##### RECORDS SHOWN #####

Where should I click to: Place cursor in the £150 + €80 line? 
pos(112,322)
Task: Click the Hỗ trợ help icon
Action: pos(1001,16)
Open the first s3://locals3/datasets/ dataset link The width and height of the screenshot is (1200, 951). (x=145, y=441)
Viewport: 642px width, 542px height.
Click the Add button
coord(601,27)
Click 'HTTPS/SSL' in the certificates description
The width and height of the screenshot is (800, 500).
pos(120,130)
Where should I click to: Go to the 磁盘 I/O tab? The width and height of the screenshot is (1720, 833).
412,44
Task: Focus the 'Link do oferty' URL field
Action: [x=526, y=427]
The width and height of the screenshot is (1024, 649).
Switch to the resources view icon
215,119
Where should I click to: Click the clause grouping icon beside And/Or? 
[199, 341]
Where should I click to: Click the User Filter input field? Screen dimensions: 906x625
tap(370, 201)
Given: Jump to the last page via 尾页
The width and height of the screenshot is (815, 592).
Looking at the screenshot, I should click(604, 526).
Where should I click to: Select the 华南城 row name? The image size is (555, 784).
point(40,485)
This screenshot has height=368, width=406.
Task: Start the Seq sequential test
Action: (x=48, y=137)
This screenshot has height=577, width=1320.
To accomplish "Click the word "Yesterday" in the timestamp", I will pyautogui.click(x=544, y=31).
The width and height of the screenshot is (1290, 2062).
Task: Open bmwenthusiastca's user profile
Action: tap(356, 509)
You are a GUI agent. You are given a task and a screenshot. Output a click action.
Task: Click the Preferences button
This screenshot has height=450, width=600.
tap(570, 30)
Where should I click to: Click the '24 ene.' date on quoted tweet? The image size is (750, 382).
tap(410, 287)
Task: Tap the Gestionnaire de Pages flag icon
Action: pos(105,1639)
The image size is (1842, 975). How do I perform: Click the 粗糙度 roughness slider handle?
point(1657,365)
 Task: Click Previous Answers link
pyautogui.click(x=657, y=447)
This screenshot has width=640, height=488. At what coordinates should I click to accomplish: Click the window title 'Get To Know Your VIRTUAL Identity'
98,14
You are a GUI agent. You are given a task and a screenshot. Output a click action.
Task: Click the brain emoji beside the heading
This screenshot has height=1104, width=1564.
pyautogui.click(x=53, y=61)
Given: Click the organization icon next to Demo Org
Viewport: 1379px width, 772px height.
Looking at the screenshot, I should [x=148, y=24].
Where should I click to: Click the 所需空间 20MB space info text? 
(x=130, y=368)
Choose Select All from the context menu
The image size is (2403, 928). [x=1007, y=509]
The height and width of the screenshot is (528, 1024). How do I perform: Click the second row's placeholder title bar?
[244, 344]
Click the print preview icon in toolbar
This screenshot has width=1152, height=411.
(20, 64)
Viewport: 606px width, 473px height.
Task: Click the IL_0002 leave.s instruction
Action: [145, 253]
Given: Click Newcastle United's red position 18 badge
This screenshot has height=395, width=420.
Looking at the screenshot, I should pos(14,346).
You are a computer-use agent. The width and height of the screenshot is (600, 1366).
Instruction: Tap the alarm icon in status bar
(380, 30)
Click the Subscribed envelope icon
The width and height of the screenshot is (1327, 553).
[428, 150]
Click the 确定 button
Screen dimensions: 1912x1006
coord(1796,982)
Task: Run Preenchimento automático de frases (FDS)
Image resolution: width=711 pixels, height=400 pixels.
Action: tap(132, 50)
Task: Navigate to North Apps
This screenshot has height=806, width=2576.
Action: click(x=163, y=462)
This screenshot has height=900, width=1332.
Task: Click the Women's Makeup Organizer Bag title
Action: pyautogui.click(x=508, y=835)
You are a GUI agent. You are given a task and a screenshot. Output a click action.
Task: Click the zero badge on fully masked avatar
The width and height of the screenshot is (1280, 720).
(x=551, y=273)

#####

### PROMPT
Each line above that has the word "badge" must be copied.

### RESULT OF THIS EXERCISE
Given: Click Newcastle United's red position 18 badge
Task: Click the zero badge on fully masked avatar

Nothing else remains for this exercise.